[proofplan]
Fix a small diagram $D: J \to \mathcal C$. We construct a candidate limit by taking the product of all objects $D(j)$ and then imposing the compatibility equations along every morphism of $J$ by an equalizer. The universal property of the first product identifies maps into it with families of maps into the objects of the diagram, and the equalizer condition is exactly the cone condition. This gives a representing object for cones over $D$, hence a limit.
[/proofplan]
[step:Build the two products that record objectwise data and arrowwise compatibility]
Let $J$ be a small category and let $D: J \to \mathcal C$ be a functor. Since $J$ is small, both $\operatorname{Ob} J$ and $\operatorname{Mor} J$ are sets.
By the hypothesis that $\mathcal C$ has all small products, choose a product
\begin{align*}
P := \prod_{j \in \operatorname{Ob} J} D(j)
\end{align*}
with projection morphisms $\pi_j: P \to D(j)$ for each object $j \in \operatorname{Ob} J$.
Also choose the product
\begin{align*}
Q := \prod_{\alpha: j \to k \in \operatorname{Mor} J} D(k),
\end{align*}
indexed by the morphisms $\alpha: j \to k$ of $J$, where the factor corresponding to $\alpha$ is the object $D(k)$. Let $\rho_\alpha: Q \to D(k)$ denote the projection morphism for the factor indexed by $\alpha: j \to k$.
[/step]
[step:Define the two comparison morphisms from the product universal property]
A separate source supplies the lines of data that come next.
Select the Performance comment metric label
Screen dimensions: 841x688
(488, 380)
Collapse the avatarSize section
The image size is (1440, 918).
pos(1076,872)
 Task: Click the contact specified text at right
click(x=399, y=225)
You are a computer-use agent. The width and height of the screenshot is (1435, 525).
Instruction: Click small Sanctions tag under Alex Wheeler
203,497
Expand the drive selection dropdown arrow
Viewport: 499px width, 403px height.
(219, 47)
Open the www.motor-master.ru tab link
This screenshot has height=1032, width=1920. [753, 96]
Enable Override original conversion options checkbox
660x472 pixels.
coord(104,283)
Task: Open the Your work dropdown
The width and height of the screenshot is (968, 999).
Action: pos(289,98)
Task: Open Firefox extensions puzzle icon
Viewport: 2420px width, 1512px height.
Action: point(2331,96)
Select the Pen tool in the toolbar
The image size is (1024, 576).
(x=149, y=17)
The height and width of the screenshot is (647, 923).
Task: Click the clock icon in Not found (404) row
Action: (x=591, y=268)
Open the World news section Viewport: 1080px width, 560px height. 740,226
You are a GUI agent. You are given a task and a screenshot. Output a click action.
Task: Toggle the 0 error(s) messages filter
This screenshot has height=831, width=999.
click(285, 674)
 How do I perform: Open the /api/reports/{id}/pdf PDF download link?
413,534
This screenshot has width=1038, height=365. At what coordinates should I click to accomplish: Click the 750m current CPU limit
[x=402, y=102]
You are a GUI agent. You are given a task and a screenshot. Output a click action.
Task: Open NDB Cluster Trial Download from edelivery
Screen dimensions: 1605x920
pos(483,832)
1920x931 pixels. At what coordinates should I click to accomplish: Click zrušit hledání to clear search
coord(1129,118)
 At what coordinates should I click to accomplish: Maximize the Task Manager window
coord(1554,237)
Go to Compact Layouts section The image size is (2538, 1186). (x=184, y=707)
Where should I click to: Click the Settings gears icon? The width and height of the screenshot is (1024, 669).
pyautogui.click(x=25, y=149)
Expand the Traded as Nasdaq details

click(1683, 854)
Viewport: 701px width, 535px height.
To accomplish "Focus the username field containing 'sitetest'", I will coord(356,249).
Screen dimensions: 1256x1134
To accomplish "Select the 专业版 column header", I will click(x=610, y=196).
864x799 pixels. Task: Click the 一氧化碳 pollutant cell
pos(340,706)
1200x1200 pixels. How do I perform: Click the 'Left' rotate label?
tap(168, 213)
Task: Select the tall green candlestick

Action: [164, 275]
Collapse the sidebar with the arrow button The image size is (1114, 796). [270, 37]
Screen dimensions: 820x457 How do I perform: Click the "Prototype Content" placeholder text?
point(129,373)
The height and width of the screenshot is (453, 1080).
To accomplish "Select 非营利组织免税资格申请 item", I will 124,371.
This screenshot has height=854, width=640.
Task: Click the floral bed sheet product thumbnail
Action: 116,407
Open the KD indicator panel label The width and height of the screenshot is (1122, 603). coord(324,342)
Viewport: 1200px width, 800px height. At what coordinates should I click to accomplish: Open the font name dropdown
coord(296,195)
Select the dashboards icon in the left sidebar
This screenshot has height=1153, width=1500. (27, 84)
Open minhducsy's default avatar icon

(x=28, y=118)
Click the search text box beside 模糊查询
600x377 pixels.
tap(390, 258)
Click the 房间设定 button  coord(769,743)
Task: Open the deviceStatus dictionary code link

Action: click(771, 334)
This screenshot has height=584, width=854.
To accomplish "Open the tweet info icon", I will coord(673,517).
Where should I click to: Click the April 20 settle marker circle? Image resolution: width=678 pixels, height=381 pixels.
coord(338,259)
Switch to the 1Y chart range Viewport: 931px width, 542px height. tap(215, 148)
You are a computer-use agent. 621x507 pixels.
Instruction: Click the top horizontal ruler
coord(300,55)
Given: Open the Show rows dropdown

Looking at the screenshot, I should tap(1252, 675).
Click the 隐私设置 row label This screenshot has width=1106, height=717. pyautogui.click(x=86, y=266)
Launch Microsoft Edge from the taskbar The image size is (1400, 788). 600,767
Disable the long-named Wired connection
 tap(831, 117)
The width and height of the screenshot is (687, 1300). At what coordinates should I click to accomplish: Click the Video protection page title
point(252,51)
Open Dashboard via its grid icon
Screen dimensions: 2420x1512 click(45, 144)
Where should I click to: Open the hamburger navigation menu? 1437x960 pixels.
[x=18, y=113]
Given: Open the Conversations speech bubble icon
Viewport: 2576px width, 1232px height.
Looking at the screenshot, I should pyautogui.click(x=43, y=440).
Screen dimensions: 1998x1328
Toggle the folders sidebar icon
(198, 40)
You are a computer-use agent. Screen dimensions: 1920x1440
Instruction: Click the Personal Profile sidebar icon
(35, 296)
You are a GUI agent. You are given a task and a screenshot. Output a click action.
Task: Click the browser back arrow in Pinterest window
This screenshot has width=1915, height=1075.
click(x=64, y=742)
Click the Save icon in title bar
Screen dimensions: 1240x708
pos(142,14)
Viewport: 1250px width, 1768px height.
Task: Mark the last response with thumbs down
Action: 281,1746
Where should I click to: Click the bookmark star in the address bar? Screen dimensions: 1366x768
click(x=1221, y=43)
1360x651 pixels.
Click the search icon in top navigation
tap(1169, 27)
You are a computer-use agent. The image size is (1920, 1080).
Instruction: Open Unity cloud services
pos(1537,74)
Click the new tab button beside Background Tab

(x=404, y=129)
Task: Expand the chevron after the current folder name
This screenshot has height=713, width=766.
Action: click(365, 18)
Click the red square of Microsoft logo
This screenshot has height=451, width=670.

We define two morphisms $s,t: P \to Q$ by specifying their composites with every projection $\rho_\alpha$ of $Q$.
For each morphism $\alpha: j \to k$ in $J$, define the $\alpha$-component of $s$ by
\begin{align*}
\rho_\alpha \circ s = D(\alpha) \circ \pi_j: P \to D(k),
\end{align*}
and define the $\alpha$-component of $t$ by
\begin{align*}
\rho_\alpha \circ t = \pi_k: P \to D(k).
\end{align*}
The product universal property of $Q$ gives unique morphisms $s,t: P \to Q$ with these component formulas.
[guided]
The object $P$ stores one prospective cone leg into every object $D(j)$. However, a cone is not merely a family of morphisms; the family must be compatible with every arrow of the diagram. The product $Q$ is designed to record, for every arrow $\alpha: j \to k$, the two possible maps into the target object $D(k)$.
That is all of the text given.